Procedure of testing
For testing distant visual acuity:
1. the patient is seated at a distance of 6 m (20 feet) from the Snellen´s
chart, so that the rays of light are practically parallel and the patient
exerts minimal accommodation.
2. The chart should be properly illuminated (not less than 20
footcandle).
3. The patient is asked to read the chart with each eye separately and the
visual acuity is recorded as the fraction, the numerator being the
distance of the patient from the letters and the denominator being the
smallest letters accurately read.
4. When the patient is able to read up to 6-m line, the visual acuity is
recorded as 6/6, which is normal. Similarly, depending upon the
smallest line that the patient can read from the distance of 6 m, his or
her vision is recorded as 6/9, 6/12, 6/18, 6/24, 6/36 and 6/60.

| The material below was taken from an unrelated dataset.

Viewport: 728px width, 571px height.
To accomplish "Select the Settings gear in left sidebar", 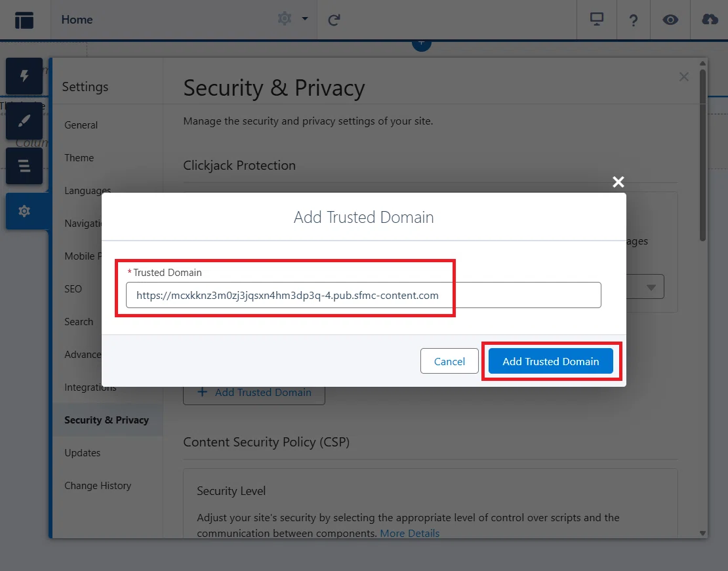I will click(24, 210).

5. If one cannot see the top line from 6 m, he or she is asked to slowly
walk towards the chart till one can read the top line. Depending upon
the distance at which one can read the top line, the vision is recorded
as 5/60, 4/60, 3/60, 2/60 and 1/60.
6. If the patient is unable to read the top line even from 1 m, he or she is
asked to count fingers (CF) of the examiner. His or her vision is
recorded as
CF-3´, CF-2´, CF-1´ or CF close to face, depending
upon the distance at which the patient is able to count fingers.
7. When the patient fails to count fingers, the examiner moves his or her
hand close to the patient´s face. If one can appreciate the hand
movements (HM), visual acuity is recorded as (HM positive). When
the patient cannot distinguish the hand movements, the examiner
notes whether the patient can perceive light (PL) or not. If yes, vision
is recorded as (PL positive) and if not it is recorded as (PL negative).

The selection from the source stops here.